The following vaccinations are commonly recommended. You should discuss what vaccinations are necessary for your cat at your next visit.
- Feline Leukemia
What are the recommended kitten and cat vaccination schedules?
Kitten vaccinations and cat vaccinations are dependent upon several factors, including preexisting medical conditions and indoor or outdoor living situations. You should always discuss these factors with your veterinarian to determine what your cat vaccine schedule should be. However, we have listed an approximate cat vaccine schedule here for an ‘average’ indoor housecat to give you an idea of a cat vaccination timeline:
Are there risks associated with cat vaccinations?
Cat vaccinations stimulate your kitten or cat’s immune system in order to create protection from specific infectious diseases. This can cause mild symptoms to occur ranging from soreness at the injection site to fever and allergic reactions. Cat vaccinations can cause other risks like injection site tumors and immune disease; however such incidences are extremely rare and can be linked to pre-existing genetic and medical conditions. Because of the potential for injection site reactions, we give each vaccine in a specific location that is noted in the cat’s medical record.
The fact is, the rewards of cat vaccinations far outweigh any risks. Cat vaccines have saved countless lives and play a vital role in the battle against feline infectious disease. As with any medical procedure, there is a small chance of negative side effects. In most cases, the risks are much smaller than the risks of disease itself.
- 8-10 Weeks Old: feline panleukopenia, feline rhinotracheitis, feline calcivirus and rabies
- 11-14 Weeks Old: feline panleukopenia, feline rhinotracheitis, feline calcivirus and rabies
- 15+ Weeks Old: feline panleukopenia, feline rhinotracheitis, feline calcivirus and rabies
- Adult Cat Vaccinations
Vaccines are given to your cat one year after the end of the kitten series. Combination Vaccine FVRCP, or feline distemper, FeLV for felines at risk of exposure to feline leukemia virus (cats that are unsupervised outdoors), and rabies annually as required by law.
A combination vaccine includes feline distemper, rhinotracheitis, and calicivirus.

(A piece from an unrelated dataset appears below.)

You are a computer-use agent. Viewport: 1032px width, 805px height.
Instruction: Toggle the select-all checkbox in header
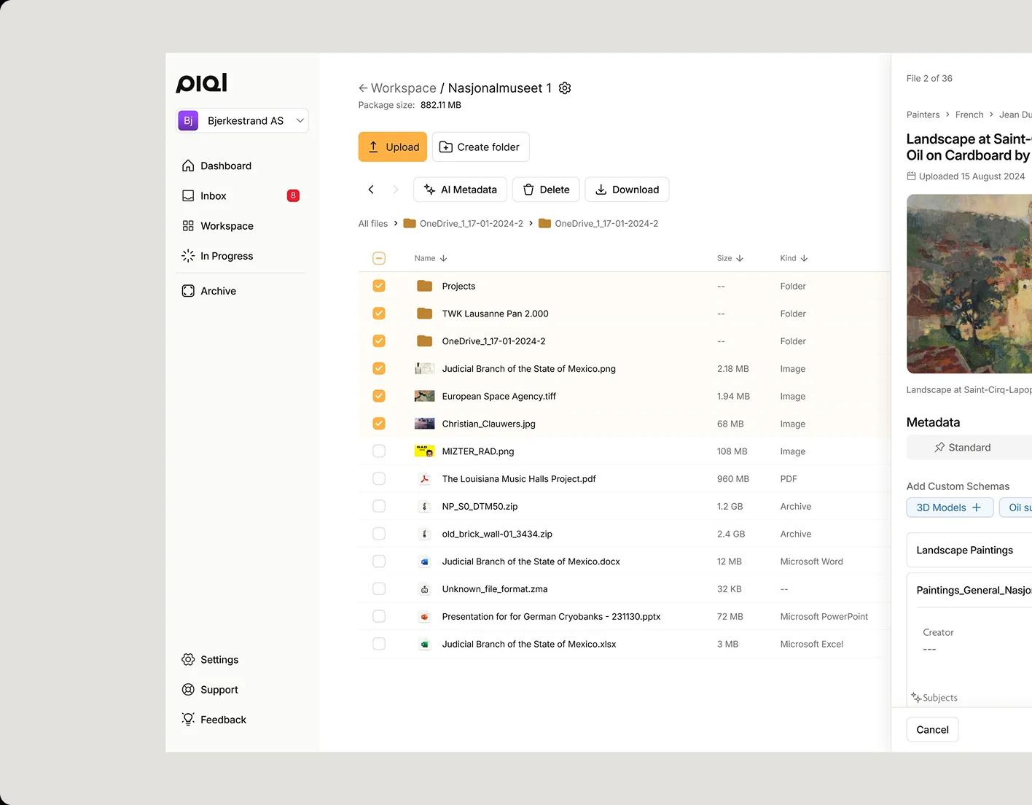(379, 258)
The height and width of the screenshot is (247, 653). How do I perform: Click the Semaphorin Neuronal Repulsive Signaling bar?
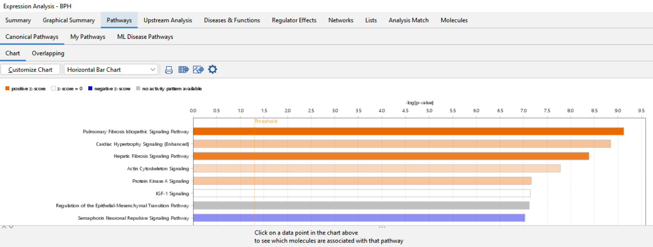(x=359, y=218)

According to the American Veterinary Medical Association and the American Association of Feline Practitioners, cats at low risk of disease exposure may not need to be boostered yearly for most diseases. Consult with the veterinarian at your next visit to determine the appropriate vaccination schedule for your cat. Remember, recommendations vary depending on the age, breed, and health status of the cat, the potential of the cat to be exposed to the disease, the type of vaccine, whether the cat is used for breeding, and the geographical area where the cat lives or may visit.